I grew up in a very small town in south Louisiana, the second of five children. There was no Catholic school, but we had missionary sisters in our parish who were immersed in the community. My contact with them began when I joined the junior choir in the sixth grade and continued into high school where I was very active in the parish Youth Group.
One day in my junior year while I was at the convent, Sister Stanislaus said she wanted to talk with me privately. Though that conversation was 48 years ago, I remember her words exactly. “You know, you have everything a girl could want–a good family, you make good grades without trying too hard, you are very popular with your classmates, as well as with the teachers. Have you ever thought about showing your gratitude to God and giving it all back?”
It had NEVER occurred to me I could be a nun! I had no idea where they came from! But I let those words slowly take root in my heart–and gradually I came to know that, yes, I wanted my life to express Gratitude.
So I applied with them, the Eucharistic Missionaries of St. Dominic (known here in Tucson in the past as the “white sisters” because of our white habits). I was the last one to be accepted by our co-foundress and entered in 1961 right out of high school
Though my world was now COMPLETELY different, right from the beginning I felt that my “Yes” was not “Well, I’ll give this a try”, but “Ahh, I’ve found where I belong.” The lure of religious life wasn’t about ministry for me; it was about seeking and finding God. About being sought and found by God
In 1969, at the height of the mass exodus of priests and religious, I made final vows. I had to search my soul like never before and ask at the truest place I could touch, “Why do I stay when so many are leaving? Could I freely choose to leave? If I can’t freely choose to leave, my staying isn’t free either.” I kept coming back to the truth that this is where I belong, even if I’m the last one to turn the lights out.
I spent many years ministering as vocation director for my congregation, and in parishes as pastoral associate, religious education director and as liturgist. These last 10 years I’ve been gifted with the ministry of Spiritual Direction and Directed Retreats.

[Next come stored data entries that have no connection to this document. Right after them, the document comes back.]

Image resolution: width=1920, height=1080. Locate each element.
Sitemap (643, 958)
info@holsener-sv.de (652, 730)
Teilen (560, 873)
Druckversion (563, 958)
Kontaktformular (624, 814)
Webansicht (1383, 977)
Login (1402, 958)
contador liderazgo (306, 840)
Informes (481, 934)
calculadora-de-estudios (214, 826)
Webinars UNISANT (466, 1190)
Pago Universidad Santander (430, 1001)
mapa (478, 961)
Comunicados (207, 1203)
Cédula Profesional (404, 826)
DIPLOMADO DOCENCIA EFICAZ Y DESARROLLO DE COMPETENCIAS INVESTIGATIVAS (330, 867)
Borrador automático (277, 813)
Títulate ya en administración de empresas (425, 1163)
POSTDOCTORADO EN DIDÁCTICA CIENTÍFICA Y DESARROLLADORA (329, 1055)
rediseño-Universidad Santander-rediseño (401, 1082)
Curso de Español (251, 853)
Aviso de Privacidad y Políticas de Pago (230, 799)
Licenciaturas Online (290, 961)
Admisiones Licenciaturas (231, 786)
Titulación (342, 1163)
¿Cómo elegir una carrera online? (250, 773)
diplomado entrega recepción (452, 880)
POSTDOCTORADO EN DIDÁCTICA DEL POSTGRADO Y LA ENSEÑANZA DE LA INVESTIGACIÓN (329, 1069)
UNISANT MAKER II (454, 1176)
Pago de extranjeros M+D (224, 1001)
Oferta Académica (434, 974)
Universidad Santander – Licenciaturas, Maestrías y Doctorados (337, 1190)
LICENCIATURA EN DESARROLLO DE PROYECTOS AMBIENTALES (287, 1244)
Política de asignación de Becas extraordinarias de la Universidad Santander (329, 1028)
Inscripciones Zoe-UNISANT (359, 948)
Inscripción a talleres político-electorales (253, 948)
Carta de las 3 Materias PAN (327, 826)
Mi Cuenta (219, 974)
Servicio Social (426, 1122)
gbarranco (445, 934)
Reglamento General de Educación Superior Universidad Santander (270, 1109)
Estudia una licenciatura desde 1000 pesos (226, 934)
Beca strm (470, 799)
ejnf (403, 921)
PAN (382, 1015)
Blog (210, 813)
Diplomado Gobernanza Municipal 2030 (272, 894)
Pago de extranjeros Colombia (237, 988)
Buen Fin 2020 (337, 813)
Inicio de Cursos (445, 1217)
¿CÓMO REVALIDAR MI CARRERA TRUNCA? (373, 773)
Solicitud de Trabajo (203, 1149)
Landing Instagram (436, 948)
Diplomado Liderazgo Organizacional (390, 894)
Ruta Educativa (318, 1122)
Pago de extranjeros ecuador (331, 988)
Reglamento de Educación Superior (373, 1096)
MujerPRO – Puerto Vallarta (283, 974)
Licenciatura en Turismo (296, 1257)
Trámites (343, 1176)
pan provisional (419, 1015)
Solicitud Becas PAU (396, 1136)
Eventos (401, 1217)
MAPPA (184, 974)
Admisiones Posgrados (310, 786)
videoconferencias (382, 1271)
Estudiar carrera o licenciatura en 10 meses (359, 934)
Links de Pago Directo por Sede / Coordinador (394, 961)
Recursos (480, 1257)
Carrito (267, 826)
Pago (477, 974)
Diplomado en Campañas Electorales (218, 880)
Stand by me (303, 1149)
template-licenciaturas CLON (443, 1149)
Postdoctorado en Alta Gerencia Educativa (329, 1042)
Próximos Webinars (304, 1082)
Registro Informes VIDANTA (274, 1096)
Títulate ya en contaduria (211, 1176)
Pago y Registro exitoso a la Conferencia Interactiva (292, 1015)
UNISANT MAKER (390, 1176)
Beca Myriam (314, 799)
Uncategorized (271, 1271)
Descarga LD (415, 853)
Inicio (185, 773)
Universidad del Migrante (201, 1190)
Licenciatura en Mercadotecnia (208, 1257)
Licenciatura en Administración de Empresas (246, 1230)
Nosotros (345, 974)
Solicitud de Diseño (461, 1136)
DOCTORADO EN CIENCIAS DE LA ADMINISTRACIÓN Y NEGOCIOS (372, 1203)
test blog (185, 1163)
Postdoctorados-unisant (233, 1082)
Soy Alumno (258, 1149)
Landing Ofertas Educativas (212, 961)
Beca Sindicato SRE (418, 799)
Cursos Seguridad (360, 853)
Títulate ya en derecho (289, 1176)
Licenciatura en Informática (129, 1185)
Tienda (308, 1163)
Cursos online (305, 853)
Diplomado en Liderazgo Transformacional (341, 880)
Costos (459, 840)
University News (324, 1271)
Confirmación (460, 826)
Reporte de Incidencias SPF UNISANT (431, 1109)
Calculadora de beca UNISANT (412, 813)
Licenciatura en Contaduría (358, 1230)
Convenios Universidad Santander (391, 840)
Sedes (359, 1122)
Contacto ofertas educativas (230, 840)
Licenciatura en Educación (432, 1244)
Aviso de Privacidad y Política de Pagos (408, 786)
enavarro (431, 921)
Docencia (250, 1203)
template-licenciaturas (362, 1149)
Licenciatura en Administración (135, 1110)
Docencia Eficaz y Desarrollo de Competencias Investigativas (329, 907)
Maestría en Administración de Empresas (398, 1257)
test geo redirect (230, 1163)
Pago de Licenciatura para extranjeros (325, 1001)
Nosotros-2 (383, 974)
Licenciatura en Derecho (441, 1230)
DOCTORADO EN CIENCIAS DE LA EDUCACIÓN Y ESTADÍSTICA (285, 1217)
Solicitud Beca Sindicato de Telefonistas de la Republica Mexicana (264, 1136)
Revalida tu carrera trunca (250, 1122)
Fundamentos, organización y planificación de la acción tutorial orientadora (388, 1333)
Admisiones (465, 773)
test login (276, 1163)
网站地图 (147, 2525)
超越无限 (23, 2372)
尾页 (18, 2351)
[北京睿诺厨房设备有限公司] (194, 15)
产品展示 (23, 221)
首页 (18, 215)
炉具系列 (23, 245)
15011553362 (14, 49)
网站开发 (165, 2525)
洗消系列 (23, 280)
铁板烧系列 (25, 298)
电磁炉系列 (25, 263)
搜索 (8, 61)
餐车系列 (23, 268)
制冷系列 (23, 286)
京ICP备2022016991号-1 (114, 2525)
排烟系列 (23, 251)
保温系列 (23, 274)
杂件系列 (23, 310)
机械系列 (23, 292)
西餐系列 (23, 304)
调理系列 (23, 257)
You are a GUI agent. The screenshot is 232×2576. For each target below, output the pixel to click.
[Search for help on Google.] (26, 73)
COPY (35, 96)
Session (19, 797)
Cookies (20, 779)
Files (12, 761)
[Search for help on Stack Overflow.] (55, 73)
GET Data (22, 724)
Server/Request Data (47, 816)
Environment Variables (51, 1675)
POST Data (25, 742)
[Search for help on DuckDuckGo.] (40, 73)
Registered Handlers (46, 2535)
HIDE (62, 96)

In New Orleans I had about 35 people coming for spiritual direction, and I ministered informally as a spiritual companion to many others. The diversity among them was marvelous! I walked with young and old; black, Hispanic, white, Asian; straight, gay, lesbian, bisexual, transgender; Catholic, Protestant, unchurched; sisters, brothers, priests, women and men in formation for their congregations. What a gift!
And then Katrina came and turned my life upside down. Now homeless, I and my community leaders decided I would come to Tucson since I had been missioned here from 1974 to 1976, and have been here many times over the years. Most importantly, some of my sisters in community are here.
A mantra of my heart since Katrina is that I have lost so much, and I’ve been given so much. I have resumed my ministry of spiritual companioning, and my prayer place/home here is much more lovely than I had in New Orleans! Again, a rich diversity of people is allowing me the privilege of being their guide and companion in their desire that God be at the core of their lives.
No doubt about it, God is spoiling me. And my name is Grateful One.